▶ _What is needed_:
Provide an exact copy of the lines from the beginning of the records through the line that includes "Program lojalnościowy (89, 2021)", and of no others.
+ + +
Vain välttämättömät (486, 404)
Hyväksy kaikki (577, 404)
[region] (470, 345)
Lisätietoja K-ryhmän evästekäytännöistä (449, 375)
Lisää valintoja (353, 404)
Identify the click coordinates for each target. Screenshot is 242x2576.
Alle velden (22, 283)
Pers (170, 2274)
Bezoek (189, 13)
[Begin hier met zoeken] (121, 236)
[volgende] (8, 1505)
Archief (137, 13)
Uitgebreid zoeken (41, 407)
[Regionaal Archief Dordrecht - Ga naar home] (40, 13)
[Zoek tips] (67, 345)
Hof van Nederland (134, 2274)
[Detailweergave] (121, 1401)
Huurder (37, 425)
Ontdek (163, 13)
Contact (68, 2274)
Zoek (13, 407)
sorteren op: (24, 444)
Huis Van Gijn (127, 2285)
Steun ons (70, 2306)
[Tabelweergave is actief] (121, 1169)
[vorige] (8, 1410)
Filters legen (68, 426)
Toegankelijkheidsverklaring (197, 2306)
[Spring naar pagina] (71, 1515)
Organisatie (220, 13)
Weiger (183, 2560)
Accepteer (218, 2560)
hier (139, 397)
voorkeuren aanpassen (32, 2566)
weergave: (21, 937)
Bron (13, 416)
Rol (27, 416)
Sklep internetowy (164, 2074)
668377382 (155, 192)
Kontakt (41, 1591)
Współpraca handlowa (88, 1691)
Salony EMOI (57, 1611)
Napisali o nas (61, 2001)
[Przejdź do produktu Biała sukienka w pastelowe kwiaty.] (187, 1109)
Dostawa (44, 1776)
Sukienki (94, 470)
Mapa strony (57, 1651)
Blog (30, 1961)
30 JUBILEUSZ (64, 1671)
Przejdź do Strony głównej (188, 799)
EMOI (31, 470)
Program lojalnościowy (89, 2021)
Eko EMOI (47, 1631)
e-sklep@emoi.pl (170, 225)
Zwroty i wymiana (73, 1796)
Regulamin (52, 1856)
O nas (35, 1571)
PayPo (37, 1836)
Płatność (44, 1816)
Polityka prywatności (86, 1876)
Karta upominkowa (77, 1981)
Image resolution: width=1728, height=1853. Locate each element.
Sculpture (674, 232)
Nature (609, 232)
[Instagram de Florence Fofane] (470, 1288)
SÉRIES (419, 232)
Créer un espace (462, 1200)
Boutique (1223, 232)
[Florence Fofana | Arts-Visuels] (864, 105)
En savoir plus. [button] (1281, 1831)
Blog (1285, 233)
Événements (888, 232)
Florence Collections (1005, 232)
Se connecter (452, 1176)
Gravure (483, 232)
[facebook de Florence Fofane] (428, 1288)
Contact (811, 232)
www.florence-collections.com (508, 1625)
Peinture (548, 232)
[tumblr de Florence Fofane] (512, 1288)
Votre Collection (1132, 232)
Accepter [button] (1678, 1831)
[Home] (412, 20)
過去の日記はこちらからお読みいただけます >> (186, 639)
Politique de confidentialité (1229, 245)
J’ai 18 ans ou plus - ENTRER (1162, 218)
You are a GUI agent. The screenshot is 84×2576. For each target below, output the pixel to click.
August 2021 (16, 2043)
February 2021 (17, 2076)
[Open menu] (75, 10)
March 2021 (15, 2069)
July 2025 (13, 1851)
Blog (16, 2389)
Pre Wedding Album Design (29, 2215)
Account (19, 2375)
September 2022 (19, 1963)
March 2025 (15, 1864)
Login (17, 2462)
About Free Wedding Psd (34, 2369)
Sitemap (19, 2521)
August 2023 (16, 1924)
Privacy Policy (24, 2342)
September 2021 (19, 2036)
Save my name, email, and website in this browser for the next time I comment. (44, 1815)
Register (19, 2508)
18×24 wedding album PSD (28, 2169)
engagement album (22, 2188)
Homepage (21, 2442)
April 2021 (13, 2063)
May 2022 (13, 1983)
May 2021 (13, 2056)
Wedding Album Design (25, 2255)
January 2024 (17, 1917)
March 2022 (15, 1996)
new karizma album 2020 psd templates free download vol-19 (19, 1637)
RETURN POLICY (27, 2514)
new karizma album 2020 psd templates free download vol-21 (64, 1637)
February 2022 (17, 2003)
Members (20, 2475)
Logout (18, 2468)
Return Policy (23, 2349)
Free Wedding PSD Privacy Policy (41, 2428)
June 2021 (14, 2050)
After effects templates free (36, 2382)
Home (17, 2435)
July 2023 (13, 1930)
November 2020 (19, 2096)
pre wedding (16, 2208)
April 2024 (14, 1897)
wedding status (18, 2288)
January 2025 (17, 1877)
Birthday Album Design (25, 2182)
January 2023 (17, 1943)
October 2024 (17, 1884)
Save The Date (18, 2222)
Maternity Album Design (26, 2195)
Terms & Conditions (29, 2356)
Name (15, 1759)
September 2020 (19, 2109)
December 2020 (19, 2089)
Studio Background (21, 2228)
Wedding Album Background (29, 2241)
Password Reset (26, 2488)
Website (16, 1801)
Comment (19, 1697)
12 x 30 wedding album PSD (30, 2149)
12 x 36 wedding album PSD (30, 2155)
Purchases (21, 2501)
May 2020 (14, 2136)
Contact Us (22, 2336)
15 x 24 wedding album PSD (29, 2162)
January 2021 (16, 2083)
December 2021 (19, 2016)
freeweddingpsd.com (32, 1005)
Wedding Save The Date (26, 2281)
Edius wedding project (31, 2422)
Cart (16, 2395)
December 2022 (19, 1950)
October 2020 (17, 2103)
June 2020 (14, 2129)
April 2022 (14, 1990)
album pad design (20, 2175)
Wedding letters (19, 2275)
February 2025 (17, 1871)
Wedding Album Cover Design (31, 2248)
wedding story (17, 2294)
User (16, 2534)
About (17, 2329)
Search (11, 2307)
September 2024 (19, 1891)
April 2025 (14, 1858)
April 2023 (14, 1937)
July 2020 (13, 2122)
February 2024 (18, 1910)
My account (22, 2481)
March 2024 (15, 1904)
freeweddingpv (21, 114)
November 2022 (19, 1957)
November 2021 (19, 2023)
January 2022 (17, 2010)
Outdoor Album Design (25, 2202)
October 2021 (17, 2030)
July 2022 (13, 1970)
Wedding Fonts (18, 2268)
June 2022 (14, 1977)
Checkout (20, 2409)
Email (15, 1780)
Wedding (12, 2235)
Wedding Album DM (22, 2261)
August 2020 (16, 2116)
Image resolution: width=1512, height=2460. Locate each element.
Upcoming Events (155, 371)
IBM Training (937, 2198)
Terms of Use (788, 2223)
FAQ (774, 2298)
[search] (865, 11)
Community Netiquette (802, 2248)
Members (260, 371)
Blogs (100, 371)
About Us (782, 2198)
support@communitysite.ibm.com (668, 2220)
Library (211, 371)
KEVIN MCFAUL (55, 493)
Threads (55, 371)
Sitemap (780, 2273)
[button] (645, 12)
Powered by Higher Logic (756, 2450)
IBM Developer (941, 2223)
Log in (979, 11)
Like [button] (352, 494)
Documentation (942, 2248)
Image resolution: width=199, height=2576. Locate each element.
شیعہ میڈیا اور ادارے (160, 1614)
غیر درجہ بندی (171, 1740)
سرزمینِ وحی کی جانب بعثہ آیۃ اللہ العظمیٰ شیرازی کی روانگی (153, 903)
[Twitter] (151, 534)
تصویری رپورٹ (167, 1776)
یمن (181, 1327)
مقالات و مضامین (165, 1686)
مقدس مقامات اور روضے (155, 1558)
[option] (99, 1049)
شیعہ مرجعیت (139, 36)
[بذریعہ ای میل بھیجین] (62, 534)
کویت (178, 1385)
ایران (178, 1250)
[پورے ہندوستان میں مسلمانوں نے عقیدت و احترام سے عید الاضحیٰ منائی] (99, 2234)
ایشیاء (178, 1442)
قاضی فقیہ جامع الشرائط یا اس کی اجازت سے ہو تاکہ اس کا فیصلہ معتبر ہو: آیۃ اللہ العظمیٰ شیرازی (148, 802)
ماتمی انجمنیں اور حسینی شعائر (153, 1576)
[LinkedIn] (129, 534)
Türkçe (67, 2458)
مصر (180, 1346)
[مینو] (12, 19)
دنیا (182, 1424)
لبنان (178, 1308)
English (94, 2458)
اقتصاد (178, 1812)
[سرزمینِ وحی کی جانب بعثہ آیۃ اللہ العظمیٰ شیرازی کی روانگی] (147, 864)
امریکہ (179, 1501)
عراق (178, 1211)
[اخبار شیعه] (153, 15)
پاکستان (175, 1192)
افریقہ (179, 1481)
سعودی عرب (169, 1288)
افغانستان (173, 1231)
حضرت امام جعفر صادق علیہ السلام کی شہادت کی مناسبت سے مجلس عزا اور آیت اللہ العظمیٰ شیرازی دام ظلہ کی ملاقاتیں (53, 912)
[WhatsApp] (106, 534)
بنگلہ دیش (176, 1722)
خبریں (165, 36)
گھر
+ + +
▶ _Exercise response_:
Vain välttämättömät (486, 404)
Hyväksy kaikki (577, 404)
[region] (470, 345)
Lisätietoja K-ryhmän evästekäytännöistä (449, 375)
Lisää valintoja (353, 404)
Identify the click coordinates for each target. Screenshot is 242x2576.
Alle velden (22, 283)
Pers (170, 2274)
Bezoek (189, 13)
[Begin hier met zoeken] (121, 236)
[volgende] (8, 1505)
Archief (137, 13)
Uitgebreid zoeken (41, 407)
[Regionaal Archief Dordrecht - Ga naar home] (40, 13)
[Zoek tips] (67, 345)
Hof van Nederland (134, 2274)
[Detailweergave] (121, 1401)
Huurder (37, 425)
Ontdek (163, 13)
Contact (68, 2274)
Zoek (13, 407)
sorteren op: (24, 444)
Huis Van Gijn (127, 2285)
Steun ons (70, 2306)
[Tabelweergave is actief] (121, 1169)
[vorige] (8, 1410)
Filters legen (68, 426)
Toegankelijkheidsverklaring (197, 2306)
[Spring naar pagina] (71, 1515)
Organisatie (220, 13)
Weiger (183, 2560)
Accepteer (218, 2560)
hier (139, 397)
voorkeuren aanpassen (32, 2566)
weergave: (21, 937)
Bron (13, 416)
Rol (27, 416)
Sklep internetowy (164, 2074)
668377382 (155, 192)
Kontakt (41, 1591)
Współpraca handlowa (88, 1691)
Salony EMOI (57, 1611)
Napisali o nas (61, 2001)
[Przejdź do produktu Biała sukienka w pastelowe kwiaty.] (187, 1109)
Dostawa (44, 1776)
Sukienki (94, 470)
Mapa strony (57, 1651)
Blog (30, 1961)
30 JUBILEUSZ (64, 1671)
Przejdź do Strony głównej (188, 799)
EMOI (31, 470)
Program lojalnościowy (89, 2021)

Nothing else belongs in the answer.